Multiple query entry points have overlapping boundaries: ask_pipeworx and ask_pipeworx_beta are currently identical, suggest_questions and discover_tools both serve discovery/onboarding, and validate_claim overlaps with ask_pipeworx_grounded. With 34 tools including five Polymarket edge/scanner tools, an agent can easily select the wrong meta-tool despite the detailed descriptions.

Naming Consistency3/5

All names are lowercase snake_case, so there is no style chaos, but the pattern is inconsistent: verb-led names like ask_pipeworx and validate_claim mix with noun-led names like entity_profile, recent_alerts, and polymarket_arbitrage, plus bare memory verbs like remember/recall/forget. Related tools are also not aligned, such as ai_visibility_check vs scan_competitor_ai_presence.

Tool Count2/5

34 tools is too many for a server branded 'Data Toronto', and many tools are only loosely related to the core data-access purpose: ask_pipeworx_beta, generate_llms_txt, scan_dependency, ai_visibility_check, and the memory trio feel like bolt-ons.
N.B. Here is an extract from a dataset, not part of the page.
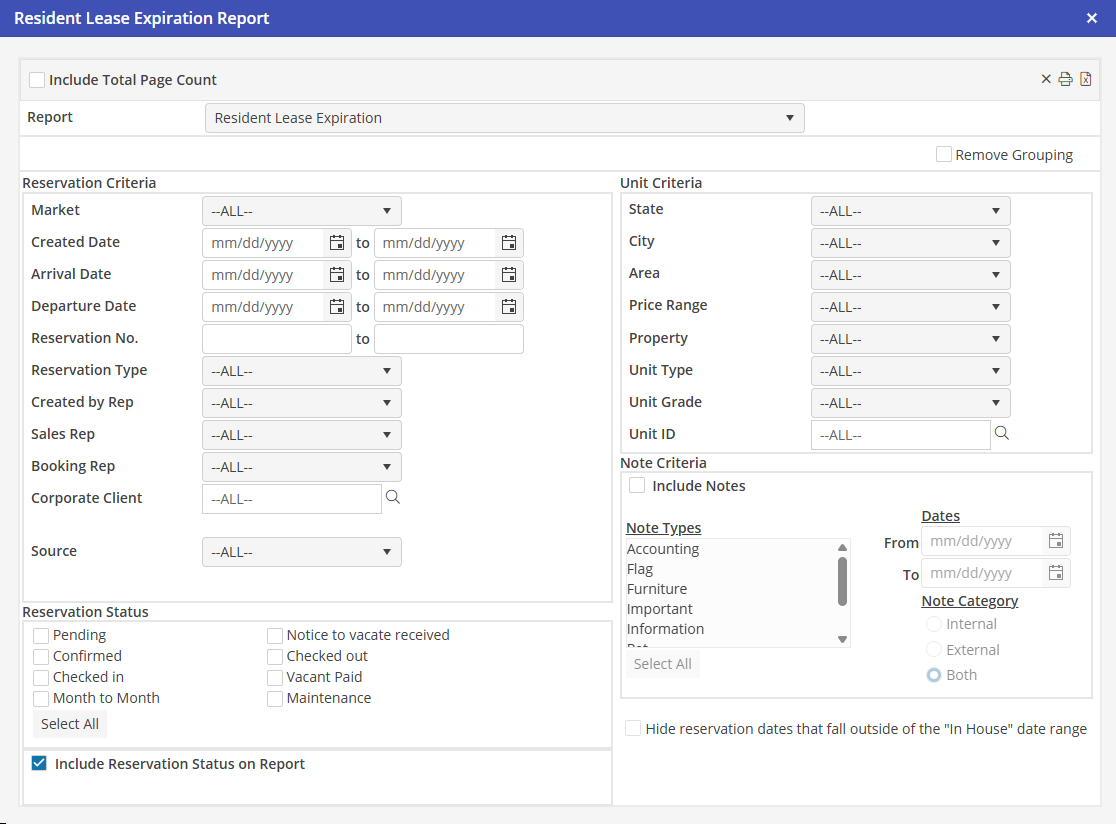Check the Remove Grouping option
Screen dimensions: 1116x824
pyautogui.click(x=944, y=155)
Even granting Pipeworx's broad research scope, the set is over-stuffed rather than well-scoped.

Completeness4/5

The data-research surface is unusually comprehensive: search, deep research, entity resolution/profiling, comparison, claim validation, alerts/subscriptions, and Toronto open-data querying are all covered. The main gaps are Toronto-side metadata details like resource schemas/columns and a way to browse the full dataset catalogue without a keyword.